### EXCERPT

Examination of the biological role of i-Motif and G-quadruplex nucleic acid structures

Abstract

It is well known that B-form DNA is not the only structure formed in the genome. In addition to the genetic information encoded in the nucleotide sequence of genomic DNA, non-B-form structures provide a second layer of information to regulate genome functions. G-quadruplex (G4) and i-Motif (i-M) are two four-stranded non-B-form structures formed in the guanine (G)- rich and cytosine (C)-rich regions of the genome, respectively. Recently, G4 DNA was visualized in human cells. Despite strong in vitro evidence that C-rich sequences can fold into i-M structures, the in vivo existence of these structures in the human genome has remained elusive to date. I have generated an antibody fragment (called i-Mab) that recognizes i-M structures with exquisite selectivity and affinity. For the first time, by visualizing i-M structures using i-Mab, I have shown that these structures are dynamically formed in the nuclei of human cells. I demonstrate that the in vivo formation of i-Ms is cell-cycle and pH dependent. In addition, I provide evidence that telomeres might adopt i-M structures. These results support the notion that i-Ms, in concert with G4s, could impart biologically relevant roles in the functioning of the genome. In addition, I used published whole cancer genome sequence data to find mutations in cancer patients that overlap potential RNA G4-forming sequences in 5' untranslated regions (UTRs) of mRNAs. Using RNAfold software, I assessed the effect of these mutations on the thermodynamic stability of RNA G4s in the context of full-length 5' UTRs. Of the 217 identified mutations, I found that 33 are predicted to destabilize and 21 predicted to stabilize RNA G4. I experimentally validated the effect of destabilizing mutations in the 5' UTRs of BCL2 and CXCL14 and one stabilizing mutation in the 5' UTR of TAOK2. These mutations resulted in an increase or a decrease in translation of these mRNAs, respectively. These findings suggest that mutations that modulate the G4 stability in the noncoding regions could act as cancer driver mutations, which present an opportunity for early cancer diagnosis using individual sequencing.

### RECORD EXCERPTS
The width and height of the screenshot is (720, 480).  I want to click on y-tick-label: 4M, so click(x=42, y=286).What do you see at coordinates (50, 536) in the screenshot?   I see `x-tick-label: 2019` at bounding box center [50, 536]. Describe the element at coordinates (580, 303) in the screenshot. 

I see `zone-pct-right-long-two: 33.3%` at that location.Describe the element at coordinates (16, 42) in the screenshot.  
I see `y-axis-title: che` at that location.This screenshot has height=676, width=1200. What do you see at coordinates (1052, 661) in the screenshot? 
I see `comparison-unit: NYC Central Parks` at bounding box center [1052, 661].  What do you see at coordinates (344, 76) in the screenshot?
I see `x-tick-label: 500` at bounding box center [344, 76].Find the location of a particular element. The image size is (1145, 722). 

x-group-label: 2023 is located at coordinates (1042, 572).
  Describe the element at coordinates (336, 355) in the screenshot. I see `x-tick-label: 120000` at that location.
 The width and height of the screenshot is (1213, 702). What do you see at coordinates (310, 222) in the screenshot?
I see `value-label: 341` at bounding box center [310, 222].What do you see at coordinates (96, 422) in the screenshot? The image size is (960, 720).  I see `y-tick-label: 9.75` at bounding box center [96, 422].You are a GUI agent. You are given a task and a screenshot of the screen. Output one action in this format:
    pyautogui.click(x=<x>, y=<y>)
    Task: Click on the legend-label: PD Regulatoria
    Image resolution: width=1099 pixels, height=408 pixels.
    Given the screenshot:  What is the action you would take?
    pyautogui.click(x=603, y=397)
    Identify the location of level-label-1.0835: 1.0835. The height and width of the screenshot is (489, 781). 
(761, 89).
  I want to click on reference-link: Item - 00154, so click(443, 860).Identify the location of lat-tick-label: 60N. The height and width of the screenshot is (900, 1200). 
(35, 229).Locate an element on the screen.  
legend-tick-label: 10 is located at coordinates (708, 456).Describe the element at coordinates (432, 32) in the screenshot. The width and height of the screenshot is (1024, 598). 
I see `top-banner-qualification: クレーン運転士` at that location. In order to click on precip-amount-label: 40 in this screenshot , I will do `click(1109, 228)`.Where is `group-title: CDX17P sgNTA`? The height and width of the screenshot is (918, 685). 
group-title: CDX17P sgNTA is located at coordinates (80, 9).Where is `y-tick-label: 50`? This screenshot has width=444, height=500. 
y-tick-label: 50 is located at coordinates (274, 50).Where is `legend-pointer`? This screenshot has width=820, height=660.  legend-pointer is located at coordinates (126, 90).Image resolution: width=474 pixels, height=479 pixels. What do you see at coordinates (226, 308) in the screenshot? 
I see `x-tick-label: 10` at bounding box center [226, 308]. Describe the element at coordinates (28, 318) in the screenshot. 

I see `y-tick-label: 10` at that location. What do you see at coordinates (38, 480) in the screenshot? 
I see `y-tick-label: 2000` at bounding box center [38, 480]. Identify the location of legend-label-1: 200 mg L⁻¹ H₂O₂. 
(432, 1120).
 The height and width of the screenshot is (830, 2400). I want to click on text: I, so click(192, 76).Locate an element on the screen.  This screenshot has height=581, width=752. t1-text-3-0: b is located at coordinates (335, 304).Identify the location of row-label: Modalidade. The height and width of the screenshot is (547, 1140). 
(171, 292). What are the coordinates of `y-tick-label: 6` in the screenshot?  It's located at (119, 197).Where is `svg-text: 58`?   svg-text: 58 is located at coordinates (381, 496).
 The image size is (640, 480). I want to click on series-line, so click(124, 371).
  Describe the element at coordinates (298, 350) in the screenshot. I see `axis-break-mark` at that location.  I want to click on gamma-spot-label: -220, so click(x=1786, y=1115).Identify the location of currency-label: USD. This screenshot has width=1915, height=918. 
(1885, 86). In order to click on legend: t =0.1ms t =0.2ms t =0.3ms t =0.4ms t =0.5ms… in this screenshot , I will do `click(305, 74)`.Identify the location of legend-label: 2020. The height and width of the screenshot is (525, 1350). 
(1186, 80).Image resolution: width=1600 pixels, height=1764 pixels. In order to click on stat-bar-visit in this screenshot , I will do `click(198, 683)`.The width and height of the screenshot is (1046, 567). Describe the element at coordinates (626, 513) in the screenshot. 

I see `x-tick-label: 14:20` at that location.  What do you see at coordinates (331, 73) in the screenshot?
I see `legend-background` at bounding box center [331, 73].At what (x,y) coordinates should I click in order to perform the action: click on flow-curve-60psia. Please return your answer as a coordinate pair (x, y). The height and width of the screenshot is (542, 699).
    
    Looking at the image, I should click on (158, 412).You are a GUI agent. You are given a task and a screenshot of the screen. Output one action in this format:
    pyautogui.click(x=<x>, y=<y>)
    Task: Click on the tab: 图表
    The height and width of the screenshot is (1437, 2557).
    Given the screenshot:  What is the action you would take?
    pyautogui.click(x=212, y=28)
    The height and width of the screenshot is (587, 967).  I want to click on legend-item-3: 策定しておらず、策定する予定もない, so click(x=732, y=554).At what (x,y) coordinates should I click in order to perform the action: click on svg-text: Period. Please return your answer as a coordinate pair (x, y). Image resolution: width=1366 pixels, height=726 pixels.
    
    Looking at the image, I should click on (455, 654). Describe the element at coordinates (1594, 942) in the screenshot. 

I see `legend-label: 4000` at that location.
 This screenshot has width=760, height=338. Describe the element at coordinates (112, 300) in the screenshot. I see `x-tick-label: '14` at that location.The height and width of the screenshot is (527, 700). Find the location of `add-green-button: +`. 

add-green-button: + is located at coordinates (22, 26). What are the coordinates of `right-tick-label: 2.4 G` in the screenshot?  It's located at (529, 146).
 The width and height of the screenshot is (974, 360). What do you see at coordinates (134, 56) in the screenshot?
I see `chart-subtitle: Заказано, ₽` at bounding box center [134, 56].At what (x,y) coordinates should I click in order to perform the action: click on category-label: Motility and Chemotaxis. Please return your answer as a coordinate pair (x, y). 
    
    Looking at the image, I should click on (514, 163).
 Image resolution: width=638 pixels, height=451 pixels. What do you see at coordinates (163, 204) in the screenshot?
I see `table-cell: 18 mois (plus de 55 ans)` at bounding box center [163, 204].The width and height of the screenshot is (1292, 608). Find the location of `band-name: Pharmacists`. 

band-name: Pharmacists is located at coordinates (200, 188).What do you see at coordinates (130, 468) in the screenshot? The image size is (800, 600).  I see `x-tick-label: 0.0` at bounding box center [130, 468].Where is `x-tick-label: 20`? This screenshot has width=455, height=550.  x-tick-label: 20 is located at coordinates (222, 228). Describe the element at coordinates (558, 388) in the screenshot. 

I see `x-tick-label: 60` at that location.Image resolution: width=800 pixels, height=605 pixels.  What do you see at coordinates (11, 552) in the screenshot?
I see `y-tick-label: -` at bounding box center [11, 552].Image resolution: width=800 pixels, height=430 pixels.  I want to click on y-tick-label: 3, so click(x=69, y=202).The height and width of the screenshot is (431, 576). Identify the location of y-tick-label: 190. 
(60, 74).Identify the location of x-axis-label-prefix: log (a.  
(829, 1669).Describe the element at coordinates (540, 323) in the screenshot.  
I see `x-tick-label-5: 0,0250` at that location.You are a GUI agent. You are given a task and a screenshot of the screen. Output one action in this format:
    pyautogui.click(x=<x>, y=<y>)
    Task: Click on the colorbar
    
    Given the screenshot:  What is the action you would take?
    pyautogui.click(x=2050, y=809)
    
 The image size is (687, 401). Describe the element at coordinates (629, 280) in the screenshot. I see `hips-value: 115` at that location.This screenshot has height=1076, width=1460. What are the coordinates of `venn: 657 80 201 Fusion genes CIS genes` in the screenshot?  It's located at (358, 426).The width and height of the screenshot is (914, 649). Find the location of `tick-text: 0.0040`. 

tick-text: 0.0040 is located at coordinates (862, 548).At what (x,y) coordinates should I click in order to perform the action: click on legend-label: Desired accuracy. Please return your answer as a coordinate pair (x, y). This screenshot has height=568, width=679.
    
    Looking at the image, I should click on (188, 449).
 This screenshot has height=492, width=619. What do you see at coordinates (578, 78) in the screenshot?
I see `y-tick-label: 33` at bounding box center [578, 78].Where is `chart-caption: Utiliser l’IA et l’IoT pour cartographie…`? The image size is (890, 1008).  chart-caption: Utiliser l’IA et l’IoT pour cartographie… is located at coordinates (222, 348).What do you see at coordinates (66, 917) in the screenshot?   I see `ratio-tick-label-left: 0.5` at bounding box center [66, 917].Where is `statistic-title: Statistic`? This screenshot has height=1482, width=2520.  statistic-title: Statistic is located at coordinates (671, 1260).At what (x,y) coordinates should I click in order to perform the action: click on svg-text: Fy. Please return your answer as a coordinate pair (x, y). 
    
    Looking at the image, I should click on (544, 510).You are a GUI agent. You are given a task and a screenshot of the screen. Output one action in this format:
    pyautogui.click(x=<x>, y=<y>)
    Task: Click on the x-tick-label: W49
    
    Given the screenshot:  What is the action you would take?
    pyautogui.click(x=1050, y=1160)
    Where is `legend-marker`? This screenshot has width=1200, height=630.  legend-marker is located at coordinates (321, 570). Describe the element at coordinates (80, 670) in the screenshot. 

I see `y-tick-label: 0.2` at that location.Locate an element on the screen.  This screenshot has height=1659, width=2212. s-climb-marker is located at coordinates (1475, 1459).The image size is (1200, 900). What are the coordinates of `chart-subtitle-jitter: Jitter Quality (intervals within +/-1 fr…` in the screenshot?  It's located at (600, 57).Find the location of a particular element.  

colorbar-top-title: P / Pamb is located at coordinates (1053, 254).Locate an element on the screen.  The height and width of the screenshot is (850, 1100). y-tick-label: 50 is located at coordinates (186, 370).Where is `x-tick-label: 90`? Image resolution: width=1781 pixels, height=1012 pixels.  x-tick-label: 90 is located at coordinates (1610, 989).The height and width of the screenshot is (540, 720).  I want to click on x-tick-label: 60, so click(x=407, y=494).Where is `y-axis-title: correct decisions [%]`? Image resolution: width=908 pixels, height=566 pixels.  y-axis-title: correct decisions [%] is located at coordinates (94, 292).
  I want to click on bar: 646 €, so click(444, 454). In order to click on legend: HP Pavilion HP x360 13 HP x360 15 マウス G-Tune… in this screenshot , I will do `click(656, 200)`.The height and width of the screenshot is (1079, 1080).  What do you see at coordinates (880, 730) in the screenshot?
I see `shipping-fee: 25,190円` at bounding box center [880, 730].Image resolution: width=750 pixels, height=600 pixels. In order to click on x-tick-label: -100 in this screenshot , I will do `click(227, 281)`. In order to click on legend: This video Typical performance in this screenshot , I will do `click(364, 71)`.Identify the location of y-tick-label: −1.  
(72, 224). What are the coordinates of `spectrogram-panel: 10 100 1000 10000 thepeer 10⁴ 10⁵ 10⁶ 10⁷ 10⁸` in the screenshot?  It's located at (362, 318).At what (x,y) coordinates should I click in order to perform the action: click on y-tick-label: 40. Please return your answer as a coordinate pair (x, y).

### HOW TO COMPLETE THIS TASK
In the abstract on i-Motif and G-quadruplex structures, how many of the 217 identified mutations are predicted to destabilize RNA G4? Rely only on the text.

### PROBLEM SOLUTION
33